__Work instruction__.
Could you please return each line of the data that has the word "computer"?

Items from a data source

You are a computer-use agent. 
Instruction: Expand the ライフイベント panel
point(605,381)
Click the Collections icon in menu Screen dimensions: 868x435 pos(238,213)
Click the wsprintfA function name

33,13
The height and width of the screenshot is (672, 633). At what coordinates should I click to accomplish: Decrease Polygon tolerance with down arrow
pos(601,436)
...
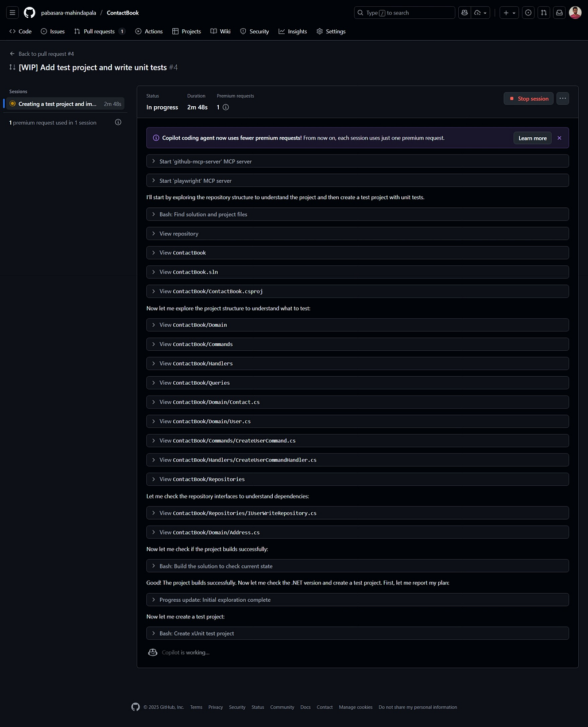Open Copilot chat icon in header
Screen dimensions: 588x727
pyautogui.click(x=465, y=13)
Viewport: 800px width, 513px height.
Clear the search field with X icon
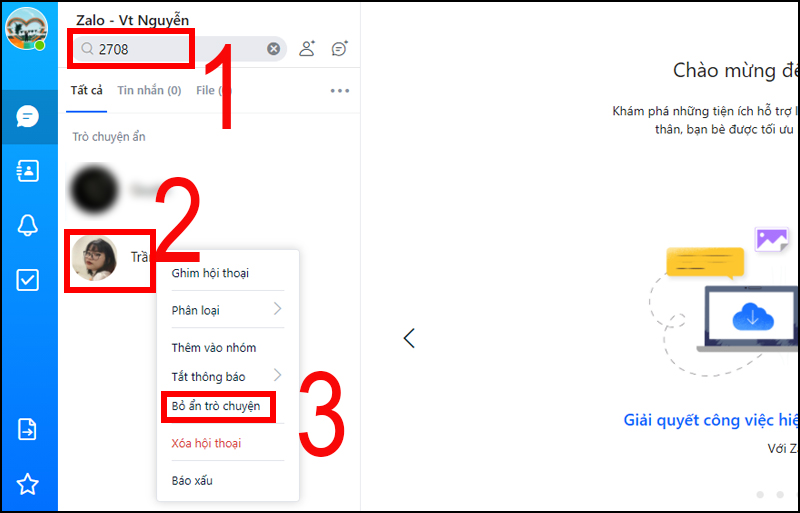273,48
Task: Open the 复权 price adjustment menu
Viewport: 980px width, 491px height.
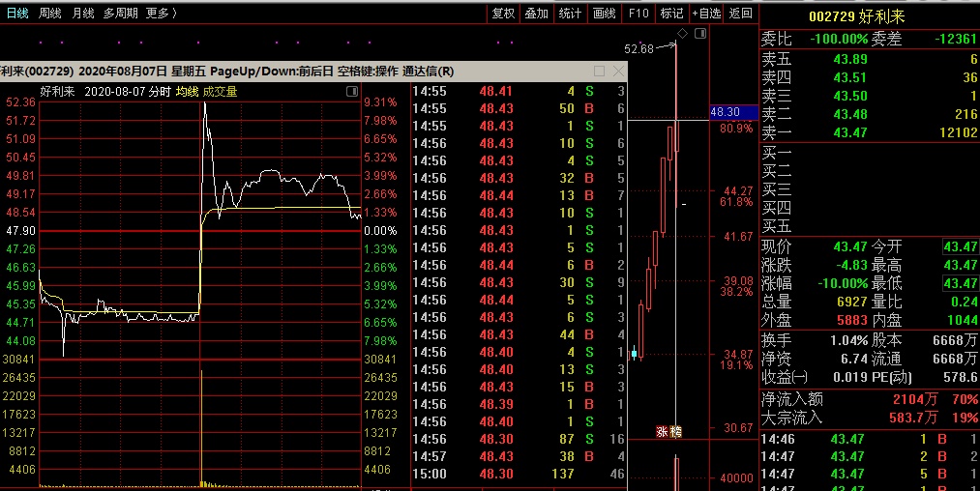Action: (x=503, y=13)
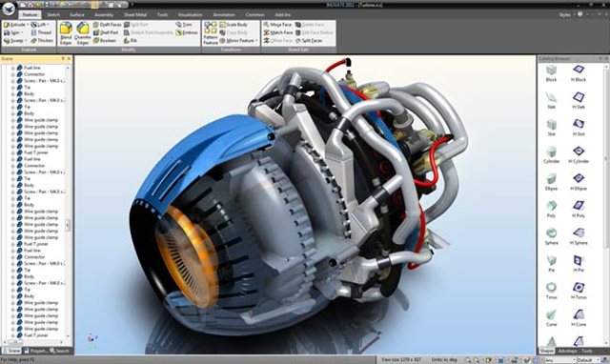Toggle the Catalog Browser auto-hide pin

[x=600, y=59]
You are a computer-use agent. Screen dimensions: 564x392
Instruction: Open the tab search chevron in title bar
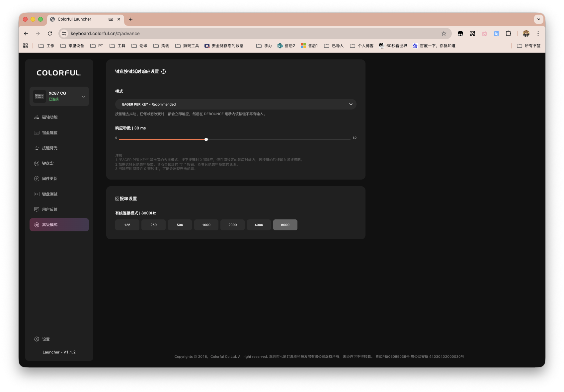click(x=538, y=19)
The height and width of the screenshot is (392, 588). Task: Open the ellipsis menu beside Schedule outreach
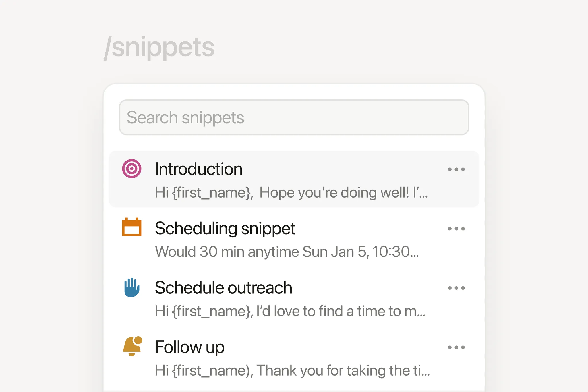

__Answer box__.
You are a computer-use agent. 
You are a computer-use agent. Screen dimensions: 564x392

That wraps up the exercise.